The gulf between the Russell of Principia and Godel, Tarski, Turing etc. turned upon new ideas regarding the 'effective axiomitization' or effective generation of formal systems whose theorems were recursively enumerable. On the one hand there would be the set of all true statements in a field which would be consistent and complete. Sadly, this 'true Arithmetic' would not be 'first order'. There would be a 'Godel sentence' which was self-referential in that formal language and thus independent of it (because of the problem of self-referential negation or 'liar's paradox'). No standard natural number would have the property to make the Godel sentence true. Of course, there could be a non-standard model but in that case we would be mixing up apples and oranges.
For Russell, I suppose, Godel's result looks like a semantic paradox. From Godel's point of view, Russell simply hadn't developed his theory well enough. Perhaps if Russell had continued to work in Mathematical logic he and Godel could have had a very productive dialogue. Not so Wittgenstein. His notorious paragraph on Godel's theorem runs as follows
I imagine someone asking my advice; he says: “I have constructed a proposition (I will use ‘P’ to designate it) in Russell’s symbolism, and by means of certain definitions and transformations it can be so interpreted that it says ‘P is not provable in Russell’s system’. Must I not say that this proposition on the one hand is true, and on the other hand is unprovable?

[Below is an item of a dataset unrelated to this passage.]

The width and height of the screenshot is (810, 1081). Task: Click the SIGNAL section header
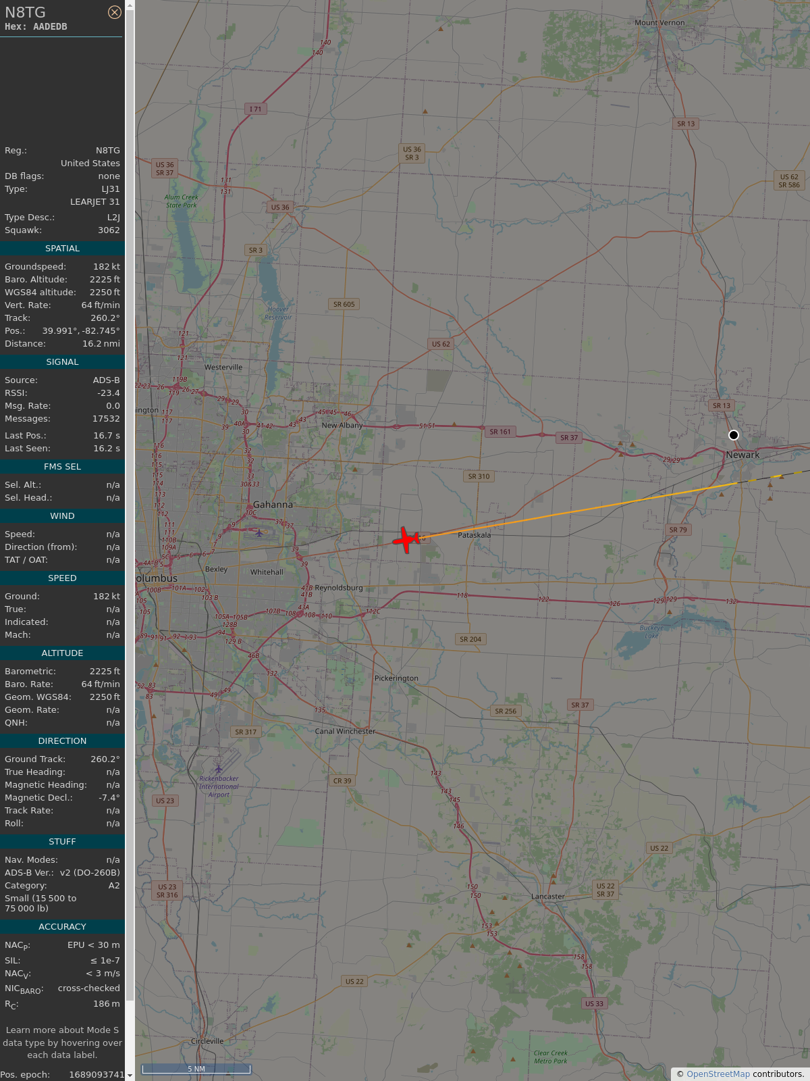pyautogui.click(x=62, y=362)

No. You say Godel's proposition is true and has been proved in Russell's or Peano's system or any other first order system consistent with either. There are propositions about things which can be constructed but which can't be proven to be true or false in a particular system. In other words, there is a way to show 'within' a first-order system that it has its limits. But showing there is a limit does not necessarily involve crossing that limit.
Of course, a crazy person may 'interpret' any proposition to mean 'cats are dogs'. An interpretation- i.e. the assignment of meanings to symbols in a formal language- may be utterly arbitrary. If it assigns the value 'True' to a sentence or a theory, it is a model of that sentence or theory. But only models which serve some useful purpose are worthy of attention.

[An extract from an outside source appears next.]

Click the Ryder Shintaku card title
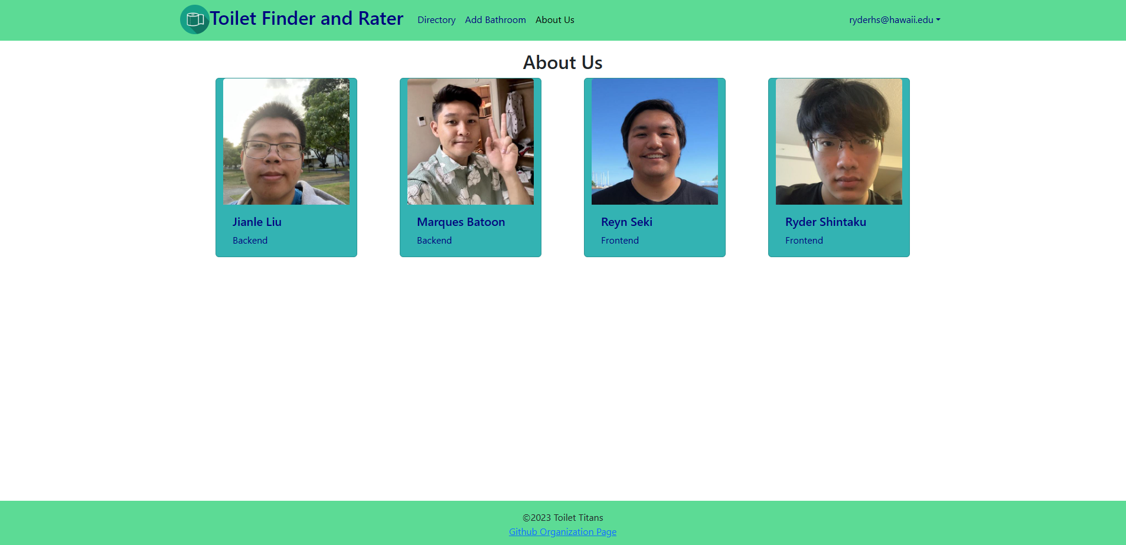The image size is (1126, 545). pyautogui.click(x=825, y=222)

For suppose it were false; then it is true that it is provable.
Supposing a thing to be false does not make it 'provable'. Sherlock Holmes never said 'It is false to claim there is any such person as Professor Moriarty. This proves he and he alone is guilty of this murder.'
And that surely cannot be! And if it is proved, then it is proved that is not provable. Thus it can only be true, but unprovable.”

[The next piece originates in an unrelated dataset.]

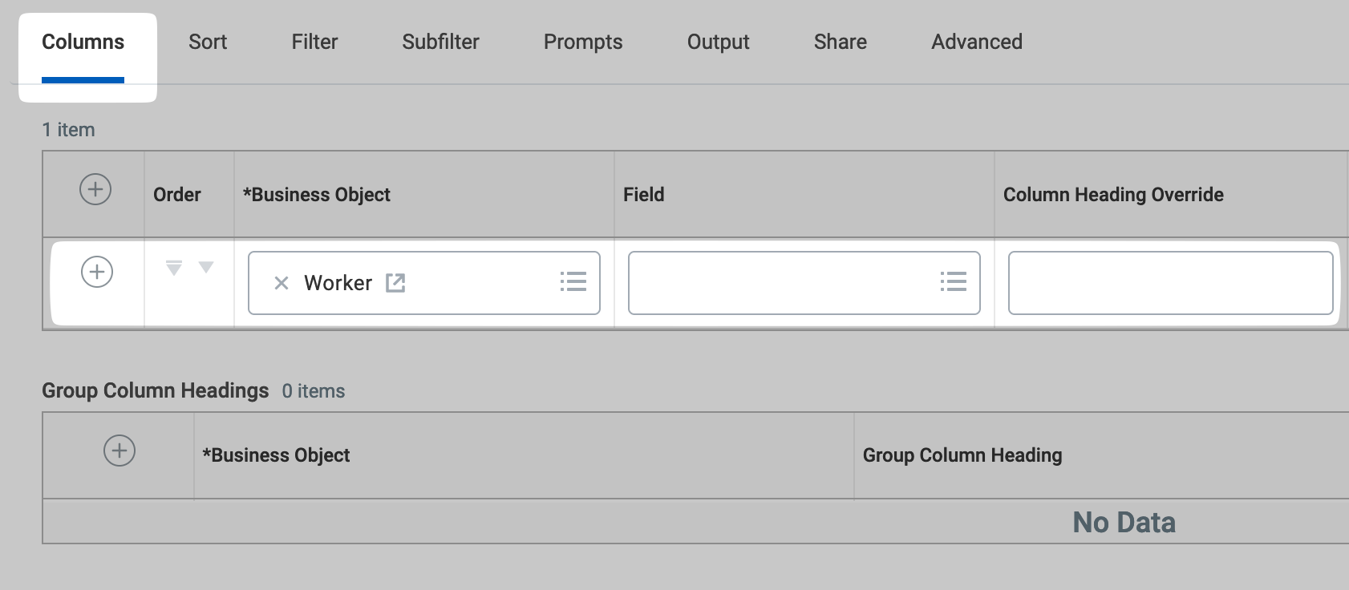Screen dimensions: 1349x590
Task: Open the Field prompt list icon
Action: pos(954,281)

It is true that Professor Moriarty exists. But this does not mean it is unprovable that he killed so and so.
Just as we ask, “‘Provable’ in what system?”, so we must also ask, “‘true’ in what system?” ‘True in Russell’s system’ means, as was said: proved in Russell’s system; and ‘false in Russell’s system’ means: the opposite has been proved in Russell’s system.
Godel's claim is proved in PM. Though it refers to what is unprovable it is not itself unprovable. Similarly, though I may talk about my cat, I am not myself a cat.
– Now what does your “suppose it is false” mean? In the Russell sense it means ‘suppose the opposite is proved in Russell’s system’; if that is your assumption you will now presumably give up the interpretation that it is unprovable.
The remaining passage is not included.